▶ _Instructions to follow_:
Below is a listing from which only part is wanted; return exactly the lines from the one with "Tom Ford Fucking Fabulous EDP 50ml" up to and including the one with "[Mạng xã hội] (103, 2523)".

Material shown Start Marker

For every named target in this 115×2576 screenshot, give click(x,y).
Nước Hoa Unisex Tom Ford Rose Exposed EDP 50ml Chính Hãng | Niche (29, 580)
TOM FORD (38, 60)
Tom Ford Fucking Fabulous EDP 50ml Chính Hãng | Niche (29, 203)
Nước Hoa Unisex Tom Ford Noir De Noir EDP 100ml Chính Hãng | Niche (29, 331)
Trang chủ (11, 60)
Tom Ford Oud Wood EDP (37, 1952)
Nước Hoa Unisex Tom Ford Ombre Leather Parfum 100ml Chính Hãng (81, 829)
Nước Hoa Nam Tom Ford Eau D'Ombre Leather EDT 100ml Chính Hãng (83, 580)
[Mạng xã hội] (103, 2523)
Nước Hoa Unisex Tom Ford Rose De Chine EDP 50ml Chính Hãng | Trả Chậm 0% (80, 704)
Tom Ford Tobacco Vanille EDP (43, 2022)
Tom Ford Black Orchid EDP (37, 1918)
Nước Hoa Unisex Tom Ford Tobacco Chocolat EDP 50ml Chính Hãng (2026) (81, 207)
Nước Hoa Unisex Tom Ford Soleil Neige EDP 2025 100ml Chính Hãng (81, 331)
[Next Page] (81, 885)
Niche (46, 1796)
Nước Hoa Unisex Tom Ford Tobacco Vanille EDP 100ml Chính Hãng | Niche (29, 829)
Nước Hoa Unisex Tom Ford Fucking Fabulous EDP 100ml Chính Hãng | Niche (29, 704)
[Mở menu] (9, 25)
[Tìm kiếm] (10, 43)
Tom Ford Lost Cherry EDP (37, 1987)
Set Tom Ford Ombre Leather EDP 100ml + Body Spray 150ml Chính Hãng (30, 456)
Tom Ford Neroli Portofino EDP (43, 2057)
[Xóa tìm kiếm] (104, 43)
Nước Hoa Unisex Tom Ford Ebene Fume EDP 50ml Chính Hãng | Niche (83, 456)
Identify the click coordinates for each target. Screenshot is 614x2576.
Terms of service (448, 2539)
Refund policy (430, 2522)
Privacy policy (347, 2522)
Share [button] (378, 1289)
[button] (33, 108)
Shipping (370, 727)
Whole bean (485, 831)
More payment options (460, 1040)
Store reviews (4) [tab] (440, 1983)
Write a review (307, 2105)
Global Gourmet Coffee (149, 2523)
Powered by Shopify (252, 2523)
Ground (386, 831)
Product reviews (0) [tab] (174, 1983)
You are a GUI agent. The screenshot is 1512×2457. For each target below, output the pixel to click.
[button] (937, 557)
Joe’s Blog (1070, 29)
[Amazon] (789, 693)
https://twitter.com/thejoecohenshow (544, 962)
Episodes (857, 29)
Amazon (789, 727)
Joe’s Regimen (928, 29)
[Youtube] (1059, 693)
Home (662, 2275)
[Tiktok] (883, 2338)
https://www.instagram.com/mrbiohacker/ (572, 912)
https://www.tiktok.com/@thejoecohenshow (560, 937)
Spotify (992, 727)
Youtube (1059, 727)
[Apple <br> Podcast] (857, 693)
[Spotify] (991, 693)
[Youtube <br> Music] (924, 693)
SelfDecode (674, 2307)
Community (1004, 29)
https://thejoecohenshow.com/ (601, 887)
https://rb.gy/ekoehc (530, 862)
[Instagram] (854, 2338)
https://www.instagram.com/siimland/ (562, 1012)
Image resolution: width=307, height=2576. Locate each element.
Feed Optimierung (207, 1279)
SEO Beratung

Material shown End Marker

▶ _Response below_:
Tom Ford Fucking Fabulous EDP 50ml Chính Hãng | Niche (29, 203)
Nước Hoa Unisex Tom Ford Noir De Noir EDP 100ml Chính Hãng | Niche (29, 331)
Trang chủ (11, 60)
Tom Ford Oud Wood EDP (37, 1952)
Nước Hoa Unisex Tom Ford Ombre Leather Parfum 100ml Chính Hãng (81, 829)
Nước Hoa Nam Tom Ford Eau D'Ombre Leather EDT 100ml Chính Hãng (83, 580)
[Mạng xã hội] (103, 2523)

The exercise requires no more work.